Dalam sebuah pernyataan, Duterte membantah klaim Ramil Madriaga bahwa ia membutuhkan bantuan untuk menyelesaikan sekolah hukum.
Menurut Wakil Presiden Sara, “Saya menyelesaikan studi saya dengan cara saya sendiri. Saya lebih mengutamakan menjalani kehidupan yang seimbang daripada mengejar keunggulan akademis. Saya tidak pernah meminta akomodasi khusus kepada profesor mana pun untuk nilai saya karena standar minimal cukup mudah untuk dipenuhi.
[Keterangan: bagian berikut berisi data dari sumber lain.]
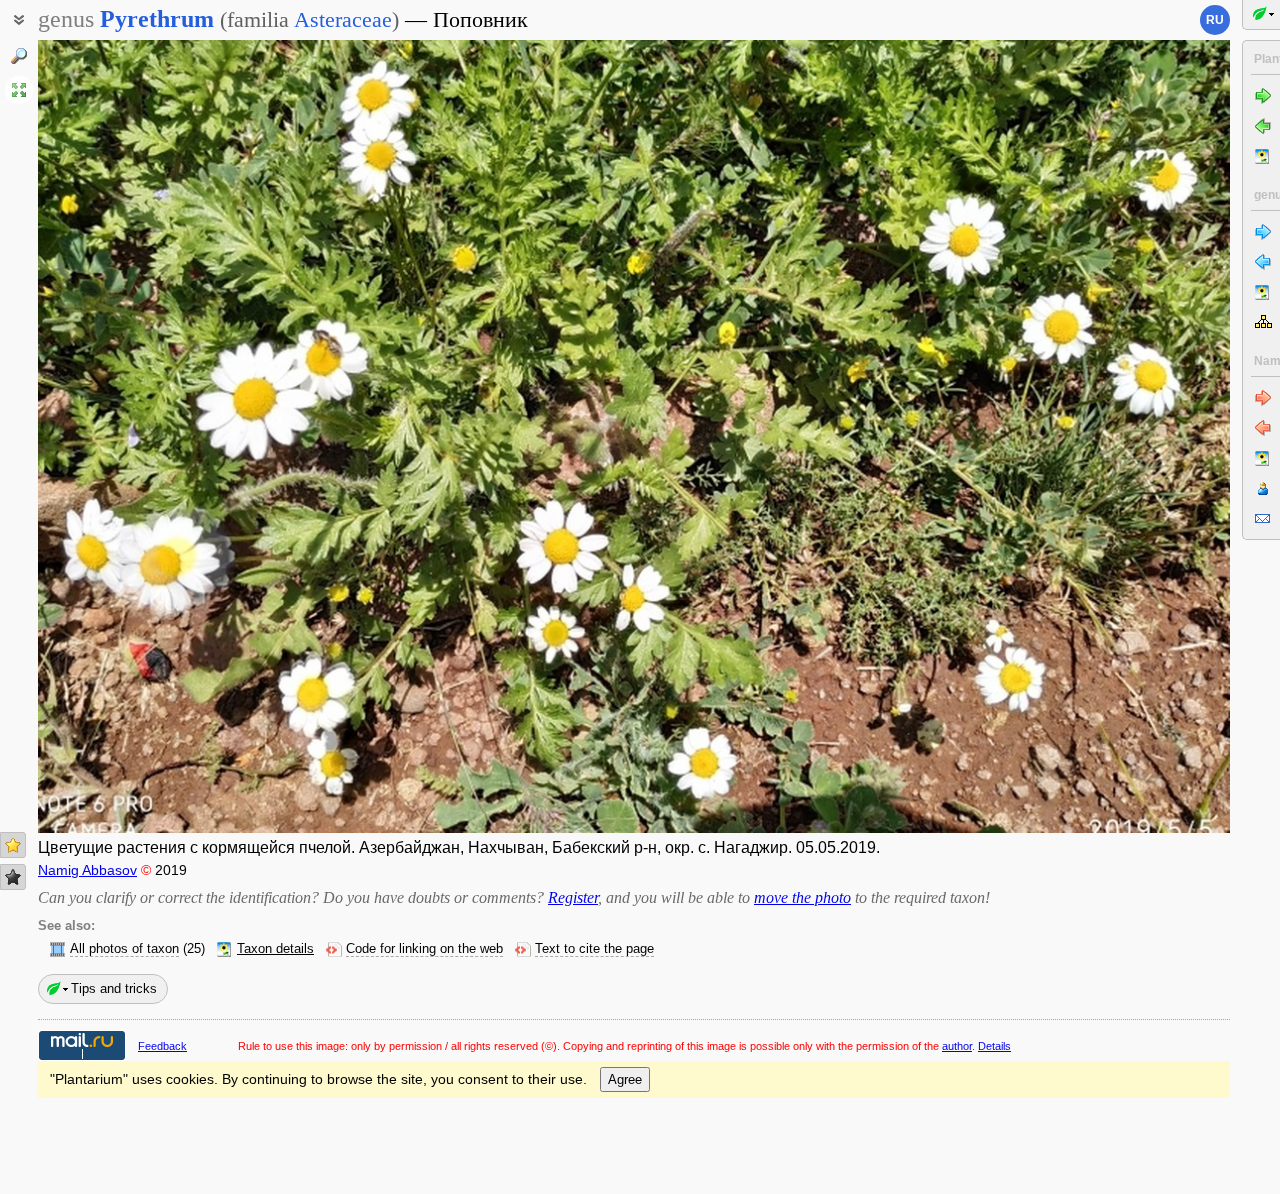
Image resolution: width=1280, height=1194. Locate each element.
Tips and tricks (114, 988)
Saya tidak pernah menjadi subjek keluhan atas kekasaran atau kekerasan terhadap mahasiswa lain di [San Sebastian College – Recoletos College of Law].”
Ia juga bangga dengan kredensial akademisnya, menyatakan bahwa ia lulus pada Mei 2005 dan mengikuti Ujian Advokat pada September tahun yang sama.
Ia mengatakan bahwa ia lulus ujian advokat pada percobaan pertamanya dan memperoleh IPK 80, yang berada di atas nilai kelulusan minimum.
Wakil presiden juga mengkritik dan mempertanyakan kredibilitas orang-orang yang menuduhnya, lebih lanjut menggambarkan Madriaga sebagai ‘gagal ujian advokat’ dan ‘tersangka penculikan.’